How can Colorado estimate at roughly 2.5x and San Mateo county is 4-7x? I’m shocked that the variance can be so great between counties.
Instead we get BS numbers that make it seem like every person that is contagious is still running around.
1) Stay away from other people 2) Wear a mask if forced to go out 3) Go back home as soon as possible
This 15-point stream of words will only serve to confuse. The reason our kids are suffering from this year-long school outage is because our leadership is so confused. With unified, clear leadership we would have beat this thing in 6 weeks, tops. It is exactly this framing as a difficult moral wrestling match faced independently by millions of equals that has brought America to this depth of failure.
I think this could be cut down to a few salient points:
(1) Social distancing, mask wearing, and staying at home are the best ways to keep you and others safe.
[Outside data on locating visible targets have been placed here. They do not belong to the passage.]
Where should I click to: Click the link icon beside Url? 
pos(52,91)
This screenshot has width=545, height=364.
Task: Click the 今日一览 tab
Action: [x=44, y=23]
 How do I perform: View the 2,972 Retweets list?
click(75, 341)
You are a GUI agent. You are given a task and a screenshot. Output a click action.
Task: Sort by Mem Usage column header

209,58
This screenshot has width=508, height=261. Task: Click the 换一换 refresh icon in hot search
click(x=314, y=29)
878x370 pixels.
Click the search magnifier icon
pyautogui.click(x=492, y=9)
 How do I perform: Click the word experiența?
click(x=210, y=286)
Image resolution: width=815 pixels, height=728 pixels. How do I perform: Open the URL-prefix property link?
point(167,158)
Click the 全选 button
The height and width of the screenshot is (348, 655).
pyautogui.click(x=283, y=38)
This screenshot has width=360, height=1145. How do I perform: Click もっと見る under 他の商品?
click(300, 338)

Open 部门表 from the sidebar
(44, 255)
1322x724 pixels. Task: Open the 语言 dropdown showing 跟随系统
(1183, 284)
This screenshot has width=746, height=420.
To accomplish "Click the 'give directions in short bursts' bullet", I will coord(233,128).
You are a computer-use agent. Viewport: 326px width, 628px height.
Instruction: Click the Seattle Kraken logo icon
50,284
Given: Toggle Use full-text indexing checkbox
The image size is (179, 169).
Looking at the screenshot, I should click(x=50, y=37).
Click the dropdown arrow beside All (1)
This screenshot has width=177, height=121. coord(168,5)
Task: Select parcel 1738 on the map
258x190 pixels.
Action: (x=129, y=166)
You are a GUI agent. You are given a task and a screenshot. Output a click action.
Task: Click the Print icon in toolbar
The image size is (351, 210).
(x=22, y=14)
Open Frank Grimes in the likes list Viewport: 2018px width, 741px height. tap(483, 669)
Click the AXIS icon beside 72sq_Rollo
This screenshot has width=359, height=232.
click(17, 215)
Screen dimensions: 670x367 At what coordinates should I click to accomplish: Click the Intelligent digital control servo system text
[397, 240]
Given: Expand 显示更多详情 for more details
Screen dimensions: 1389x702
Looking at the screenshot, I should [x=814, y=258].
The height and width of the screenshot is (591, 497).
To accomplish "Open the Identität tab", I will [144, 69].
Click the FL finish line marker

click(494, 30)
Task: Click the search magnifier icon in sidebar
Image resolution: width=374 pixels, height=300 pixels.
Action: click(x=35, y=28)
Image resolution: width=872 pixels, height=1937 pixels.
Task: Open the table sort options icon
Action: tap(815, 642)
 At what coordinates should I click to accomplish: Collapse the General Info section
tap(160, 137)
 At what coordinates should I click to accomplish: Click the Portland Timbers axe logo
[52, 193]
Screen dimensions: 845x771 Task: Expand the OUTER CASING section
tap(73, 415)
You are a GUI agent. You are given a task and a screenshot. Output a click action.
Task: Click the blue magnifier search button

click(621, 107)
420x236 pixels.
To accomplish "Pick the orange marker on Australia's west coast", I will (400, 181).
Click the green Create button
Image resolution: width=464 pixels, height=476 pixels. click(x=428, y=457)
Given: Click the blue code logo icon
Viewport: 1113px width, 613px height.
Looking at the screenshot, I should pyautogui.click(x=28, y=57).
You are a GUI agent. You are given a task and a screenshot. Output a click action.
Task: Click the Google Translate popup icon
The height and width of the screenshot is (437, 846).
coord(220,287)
(2) Based on the best available information about hospital capacity, San Mateo is not issuing a Stay at Home order at this time. This means outdoor dining, take out, full capacity grocery remain open at the retailer’s discretion. San Mateo will comply with a Governor’s order if and when that order is issued.
(3) Schools will remain open in San Mateo with appropriate sanitation and distancing measures as appropriate.
The other 11 points are not needed and should be eliminated. There is also a significant amount of hedging that is not appropriate for a public official / medical professional. He’s a leader and an expert, he should state his opinion as one.
it actually immensely increases my trust in him to understand the thought process behind his decision vs “let me lead and sound authoritative. trust me i know best”
in fact i’ve just about had enough of that style of leadership from politicians
This is generally a good rule to follow because we want to maximize compliance, and being anything but succinct defeats that goal.
However, this case is an exception to the rule because there's no action that requires compliance. The official is, in fact, asking for no compliance. Therefore, there's no need to be succinct. In fact, it's a great opportunity to build trust with the general public so that when compliance is required, you are able to achieve it.